PARIS: Le Sénat va examiner à partir de mercredi un projet de loi visant à sécuriser les capacités de fouille des douaniers, récemment censurées par le Conseil constitutionnel, accroître leurs moyens d'action et alourdir les peines réprimant le trafic de tabac.
Ce projet de loi, soumis d'abord aux sénateurs avant l'Assemblée nationale, est le premier dédié à la douane depuis 1965.
Dans une décision rendue le 22 septembre, le Conseil constitutionnel a déclaré contraire à la Constitution l'article 60 du code des douanes, qui prévoit qu'"en vue de la recherche de fraude", ses agents peuvent procéder à la visite des marchandises, des moyens de transport et des personnes.
Les "Sages" ont estimé que l'article ne précisait "pas suffisamment le cadre applicable à la conduite de ces opérations". Ils ont donné au gouvernement jusqu'au 1er septembre 2023 pour proposer une nouvelle rédaction de cet article.
Dans le projet de loi, le droit de visite des marchandises et des personnes dépendra du lieu géographique de son exercice.

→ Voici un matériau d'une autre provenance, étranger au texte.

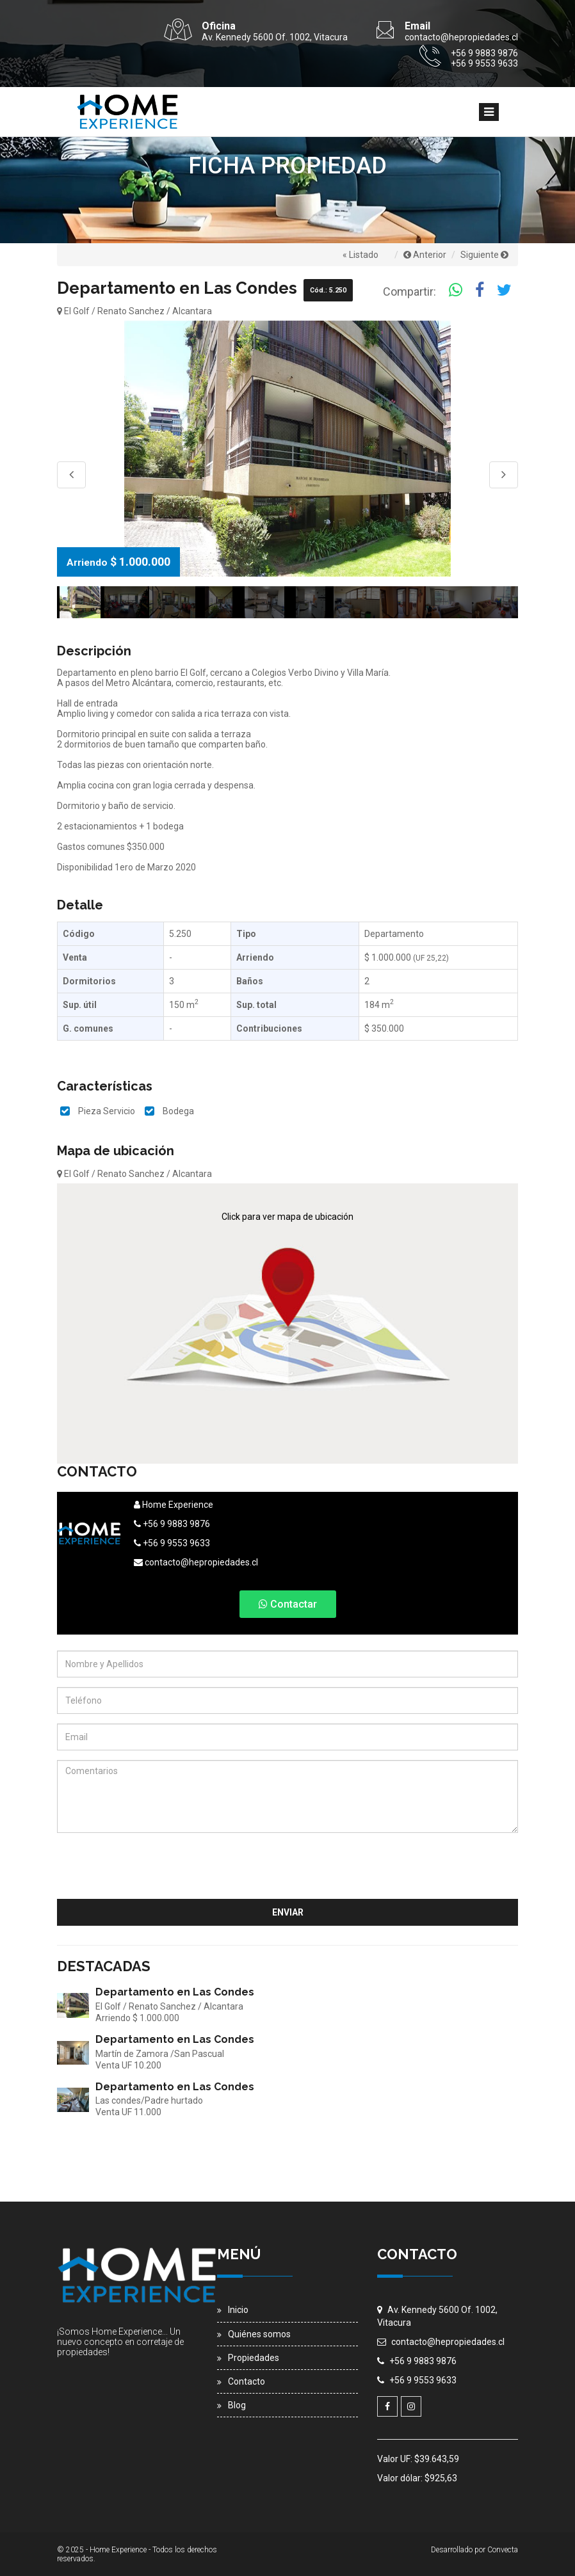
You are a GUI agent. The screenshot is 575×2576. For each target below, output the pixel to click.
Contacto (246, 2381)
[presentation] (420, 1867)
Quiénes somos (259, 2334)
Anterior (424, 255)
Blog (237, 2405)
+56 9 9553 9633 (172, 1543)
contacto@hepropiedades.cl (196, 1562)
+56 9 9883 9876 (172, 1524)
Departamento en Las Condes (174, 1992)
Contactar (288, 1604)
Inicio (238, 2310)
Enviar (288, 1912)
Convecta (502, 2549)
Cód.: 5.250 (328, 290)
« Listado (360, 255)
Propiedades (253, 2358)
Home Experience (173, 1505)
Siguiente (484, 255)
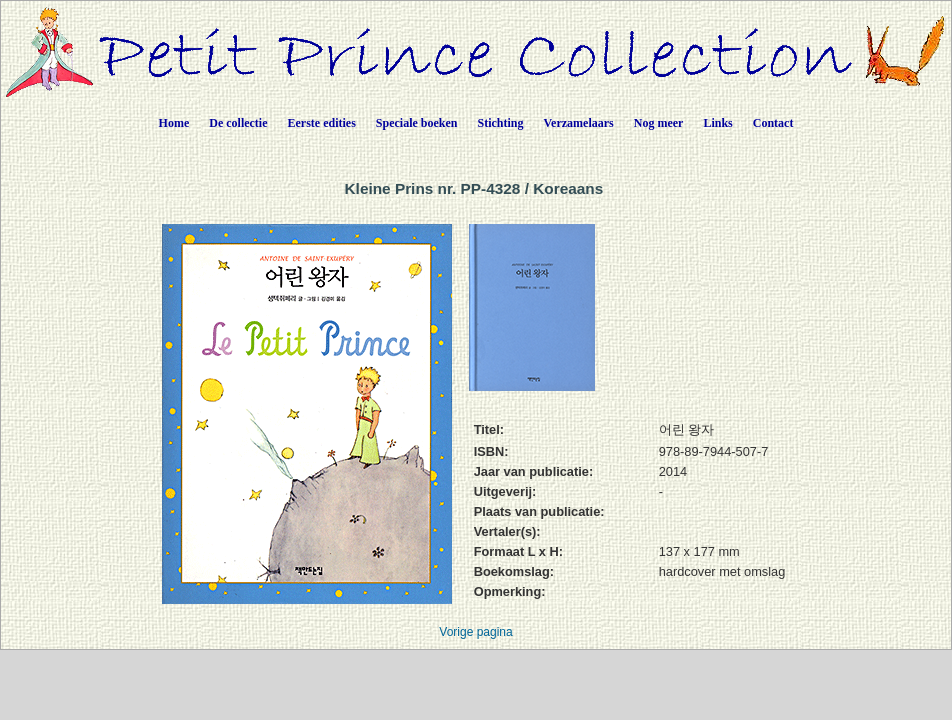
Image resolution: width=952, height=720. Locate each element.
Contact (773, 123)
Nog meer (659, 123)
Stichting (501, 123)
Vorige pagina (475, 632)
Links (717, 123)
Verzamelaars (579, 123)
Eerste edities (322, 123)
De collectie (238, 123)
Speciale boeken (417, 123)
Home (174, 123)
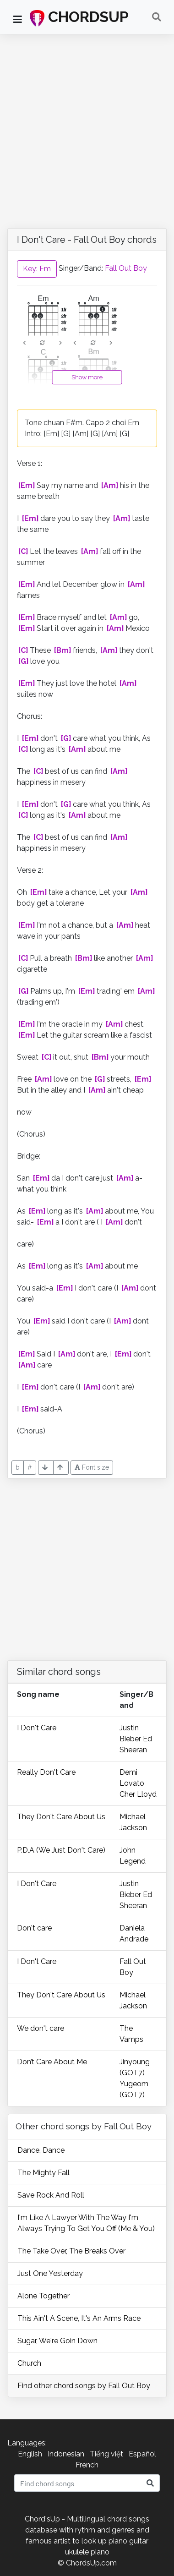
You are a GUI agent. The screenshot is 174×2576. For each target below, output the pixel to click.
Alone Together (43, 2296)
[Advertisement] (87, 126)
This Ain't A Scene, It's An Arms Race (79, 2318)
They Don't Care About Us (61, 1816)
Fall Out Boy (126, 268)
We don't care (40, 2028)
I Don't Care (36, 1727)
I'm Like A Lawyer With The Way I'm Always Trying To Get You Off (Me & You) (86, 2223)
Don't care (34, 1928)
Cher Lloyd (138, 1794)
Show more (87, 377)
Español (142, 2454)
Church (29, 2363)
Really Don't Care (46, 1772)
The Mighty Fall (43, 2172)
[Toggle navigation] (157, 17)
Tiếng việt (106, 2454)
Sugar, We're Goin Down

Il demeurera plein et entier en zone frontière et dans la zone géographique du "rayon des douanes" (40 km à l'intérieur du territoire au-delà de la bande frontière) ainsi que dans les ports, aéroports, gares ferroviaires et routières internationales.
En dehors de ce rayon, il devra être "motivé afin d'être juridiquement sécurisé" après information préalable (et non autorisation) du procureur de la République ou avec des raisons plausibles de soupçonner une infraction douanière.
L'article précise le droit des personnes: la visite pourra consister en la palpation ou la fouille de leurs vêtements et bagages, mais exclut la fouille à corps sauf lors d'une retenue douanière.
Le texte prévoit aussi "de mieux encadrer" les techniques d'investigation les plus intrusives (sonorisation ou captation d'images) et de moderniser les pouvoirs douaniers pour prendre en compte les "nouvelles réalités numériques".
Il propose une expérimentation sur trois ans allongeant la conservation des données de lecteurs automatisés de plaque d'immatriculation (LAPI) - quatre mois maximum - pour améliorer la lutte contre les "go-fast" notamment.
Est prévue également l'autorisation de la retenue temporaire des sommes d'argent liquide à l'intérieur du territoire en cas d'indices en lien avec une activité criminelle.
Le texte alourdit enfin les sanctions contre les personnes impliquées dans le trafic de tabac, dont les saisies ont atteint des records l'an dernier.
La peine prévue pour fabrication, détention frauduleuse en vue de la vente, vente hors du monopole, introduction ou importation frauduleuse de tabacs manufacturés est portée à trois ans contre un an aujourd'hui (dix ans contre cinq en cas de bande organisée).
En commission, les sénateurs n'ont pas modifié le texte en profondeur, adoptant des amendements pour préciser ou clarifier certaines mesures.
L'article visant à la prévention des infractions commises par l'intermédiaire d'internet a néanmoins été réécrit à l'initiative du rapporteur Albéric de Montgolfier (LR) afin de le "sécuriser juridiquement".